We have also said that it is an inevitable result of the murder of hundreds of thousands and millions of humans that such mass murder dulls our realization that the basic simple principles of the law which define the crime of murder of a single human furnish the standard by which was determined the guilt of those who have murdered those humans.

A review of these basic rules is therefore proper.

In 1877 Mr. Justice Stephen undertook to restate the English common law of homicide as he then found it. He states that an unlawful homicide, without adequate provocation, was murder, if it followed from an act accompanied by one of the following states of mind: (1) an intention to cause the death of or grievous bodily harm to any person; (2) knowledge that the act will probably cause either of the results, even though the actor hopes that they might not occur or is indifferent about them; or (3) an intention to commit a felony or to resist a peace officer in the execution of his duty.

As to the first category, no one can quarrel and there is evidence to support the commission of such murders by individual defendants.

As to the second category, Mr. Justice Holmes thought that the actor’s awareness of the danger was immaterial, that the standard was completely objective. In Comm. vs. Pierce (1884) 138 Mass. 165, page 178, he stated his view succinctly—

“When the jury are asked whether a stick of a certain size was a deadly weapon they are not further asked whether the defendant knew it was so.”

In any event, in this case before this Tribunal, we shall ask the Court to bear in mind that lawyers, by the very nature of their legal training and experience, knew that the enactment of ex post facto laws, specially designed racial legislation and other legislation directly designed to restrict and destroy the right to make an adequate defense to a criminal charge; the handpicking of judges and their control by state and party; the submergence of the courts and prosecutors to the superior authority of the police; pretrial agreement of judges and prosecutor on judgment and penalty; unlawful extraterritorial extension of German law and the issuance of the Nacht und Nebel [Night and Fog] decree contrary to the laws of war, would probably cause death of human beings, subjected to such a perverted judicial system. These defendants are not farmers or factory workers.

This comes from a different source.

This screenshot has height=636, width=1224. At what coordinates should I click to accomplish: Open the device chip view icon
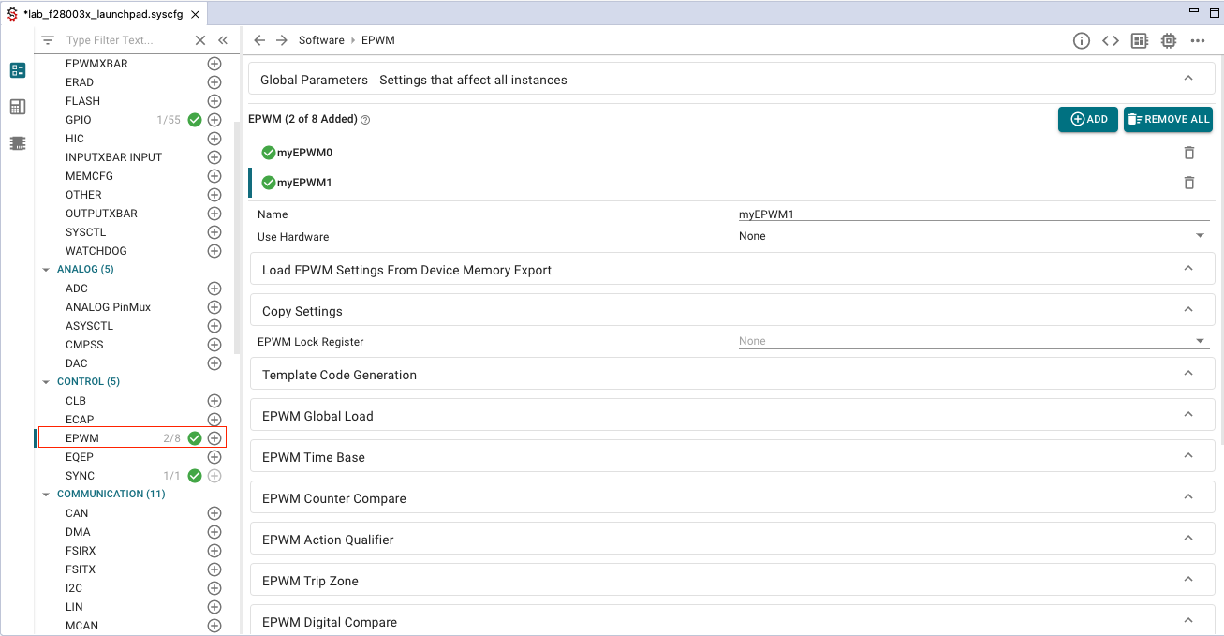point(1169,40)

As to the third category, that of homicide resulting from the intention to commit a felony or while resisting arrest, it is not amiss to point out that those who are connected with a plan to extend, or who consent to, or abet the unlawful extension of German law and German courts into overrun countries contrary to the laws of war, are doing acts which amount to larceny while armed or robbery; and that those individuals who commit acts which abet or are connected with the waging of an aggressive war or a plan to do so, or who consent thereto, are resisting the efforts of the peace enforcing nations of the world to arrest the criminal. The evidence in this case will establish the unprovocated homicide of countless numbers as the result of the doing of such acts by these defendants which are clearly felony murders.

These are but the most apparent applications of the three categories of murder to the evidence in this case. Time will not permit our further exemplifying them now. They will be presented adequately when we summarize the evidence. We do not wish to be understood by furnishing these few examples as having exhausted the cases, where the application of the principles so readily understood when one life is taken by murderous homicide, to the evidence of this case, will establish murders and mass murders by these defendants. Furthermore, other crimes common to the criminal laws of civilized nations, such as enslavement, kidnapping, or mayhem, have been committed by these defendants, which can be established by the application of similar basic principles to the evidence, which should make the task more simple and at the same time, by reducing the seeming complexities of mass criminality under international law to concepts with which the average citizen of a nation is acquainted, seem to serve the salutary purpose of increasing the hatred of the average man for war and to warn him of the dangers inherent in the totalitarian police state, dominated by the philosophy that the end justifies the means used to attain it.